Theodore Thomas (JD ’09) is an assistant public defender for the Law Office of the Cook County Public Defender. He studied finance at the University of Illinois Urbana-Champaign as an undergraduate but still pursued his interest in criminal law. He participated in a summer program in Chicago that gave him insight and hands-on experience in legal writing and civil and criminal law proceedings.

Thomas recently discussed his time as a law student and his continued involvement with the DePaul Law Mock Trial Team.

Some responses have been edited for clarity and length.

Q: Why did you choose to attend DePaul College of Law?

I think there were a couple of factors that led me to DePaul. The first one was, I had a really close friend growing up and her mother went to DePaul College of Law. I think I was aware of DePaul in the back of my mind because she was an alum…I also always wanted to come to Chicago, and in my mind, I wanted to practice in the criminal landscape, criminal law. I knew Chicago was one of the largest markets for that in the country, and so I wanted to pick a Chicago school. DePaul was the best fit for me.

Q: While you were at DePaul, were you focused on criminal law or did you explore other areas as well?

I think for the most part I stuck to the criminal landscape. Obviously, you take all the courses that everyone else takes, but during my time there it was mostly, especially after my first year, criminal-related. It was really getting my mind set to be ready for a career in litigation.

Q: Was there anything that sticks out from your time at DePaul that really helped you in your career?

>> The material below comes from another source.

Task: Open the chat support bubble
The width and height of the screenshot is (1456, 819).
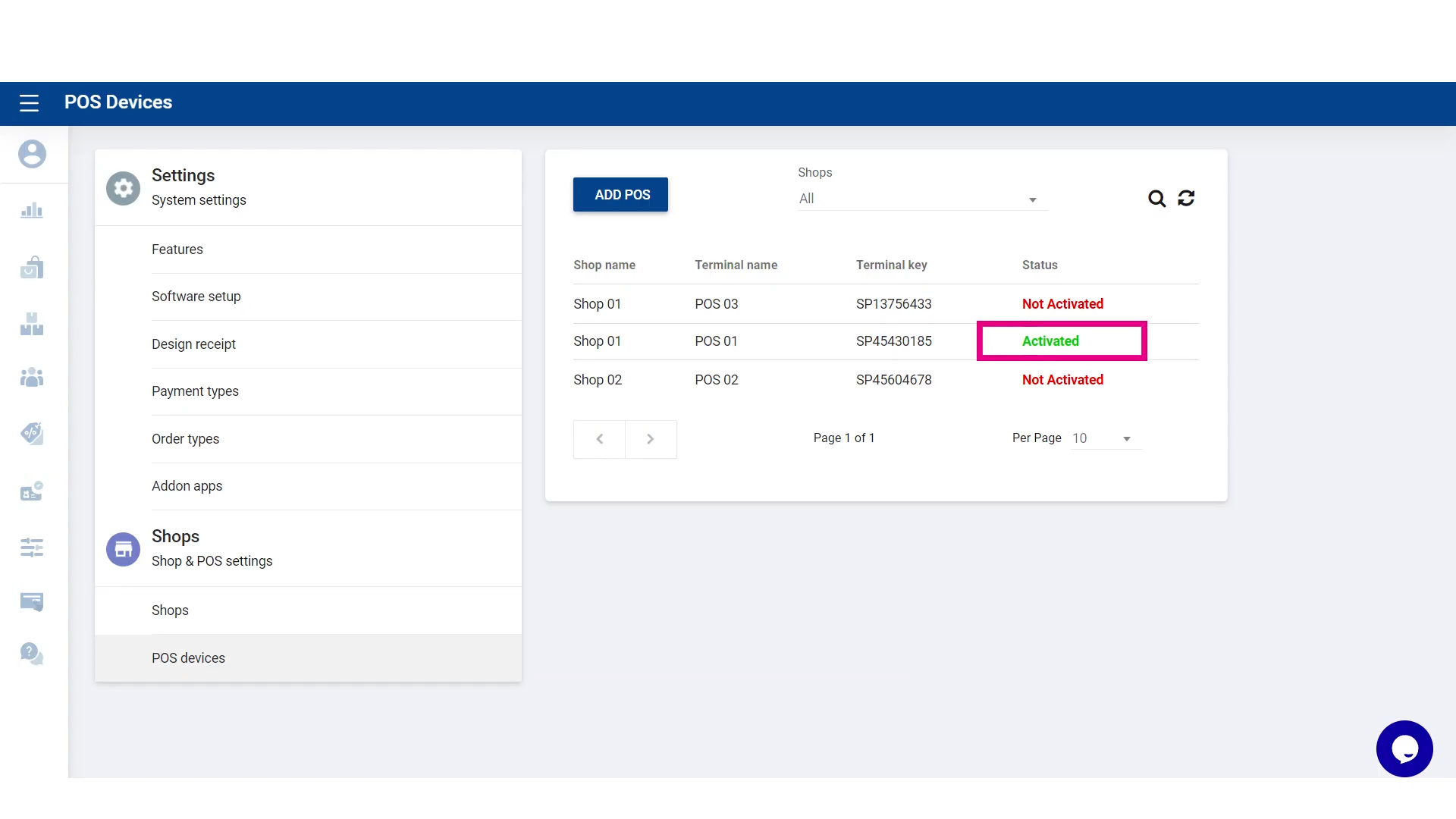Action: pyautogui.click(x=1404, y=748)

Absolutely. In my first-year criminal law class, the professor, L. Song Richardson, pulled me aside one day and I guess based on the discussions we were having, basically said, “I think you have a knack for criminal defense.” Honestly, when I went to law school I wasn’t exactly sure whether I would be prosecution or defense. I tend to be more defense leaning, but I didn’t know. Professor Richardson made some calls because she had some connections here at the public defender’s office. Right from then, after the call, that basically set me up with an internship here.  I guess you could say the rest is history because I clerked here the summer after 1L, and then I clerked every semester until I graduated and eventually got hired.

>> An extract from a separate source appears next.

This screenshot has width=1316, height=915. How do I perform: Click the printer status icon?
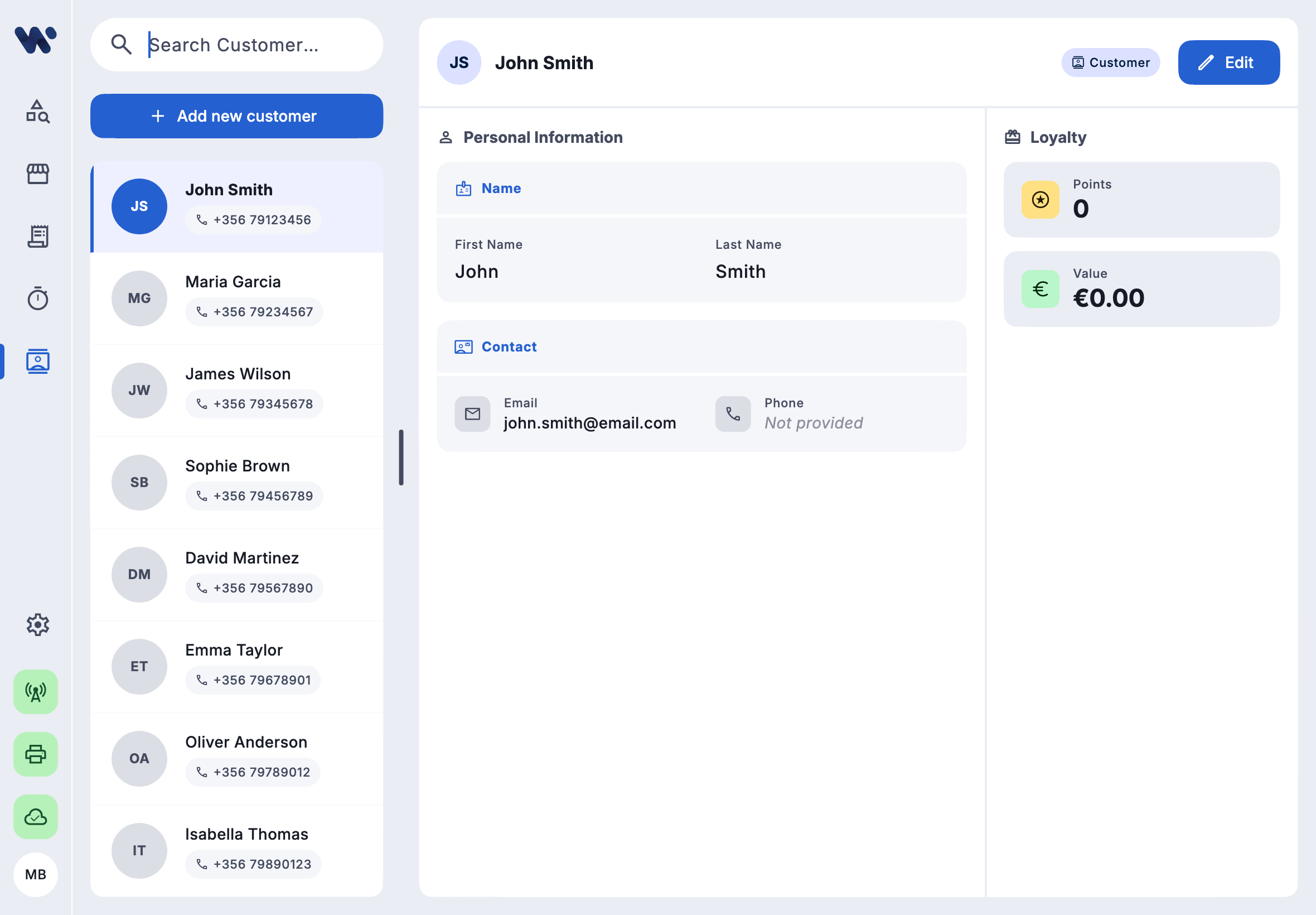(35, 754)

Q: What would you consider your top accomplishments of your career?

One of my major professional accomplishments is that I teach Trial Advocacy at the DePaul College of Law in the spring, and I also am one of the head coaches of the trial team at DePaul. I think one of my major accomplishments was we were able to win the school’s first trial team national championship in school history. That was a fairly big accomplishment.

In the office, I have been able to, since I was hired in 2010, litigate well over 60 jury trials to verdict in that time. Those trials included narcotics, weapons offenses, sexual assaults, violent crimes (armed robberies, kidnappings, vehicular hijackings and attempt murders) and first-degree murder cases. Doing so many has allowed me to work my way to the current position I’m in now, which is with the Homicide Task Force within the public defender’s office.

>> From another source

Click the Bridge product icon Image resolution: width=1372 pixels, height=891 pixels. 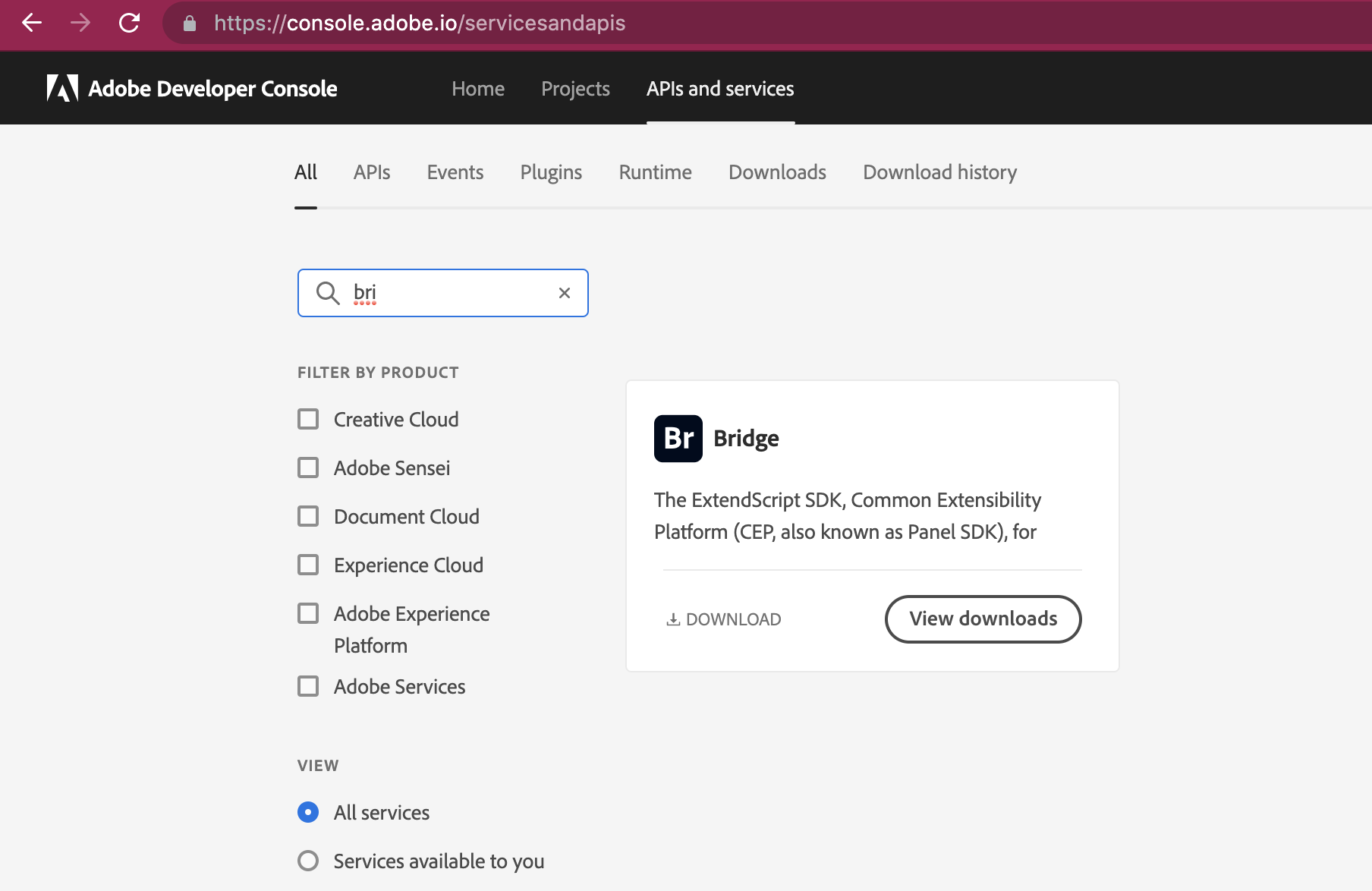[x=678, y=438]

Q: With working with the trial team, do they pick your brain about what it’s like to work in the public defender’s office?

All the time. I have a large variety of students so I have some that want to be prosecutors, I have students that want to be private attorneys, I have students who want to be public defenders, and some of my students currently clerk in our office right now. I really enjoy my mentorship role because I was in that role asking, “What do we do with this, and how do we do that?” It’s nice to give back. Since I’m not too far removed yet, I think I can share with some of my students my experiences, and I think it’s still relatable to the current crop of students. I think it’s really valuable, at least for me it was, getting that sort of experience beforehand so you can know what to expect and how to navigate down the road.

Q: How would you describe the alumni network?

My alumni networking, or how I reach out to alumni, comes from my trial team work. I started teaching trial team back in the Fall 2009-Spring 2010 school year, and I have students even from my first trial team reach out to me and ask what’s going on with the new crop of students and how are they doing. I invite many of my former students to come back because they practice many different areas of law. Sometimes they’ll scrimmage the students, but they also provide their perspective. I have alumni speak with students about employment law or what transaction law is or contract law, just to give the students a variety of views. I want to give my students a well-rounded approach as to what can happen [in law].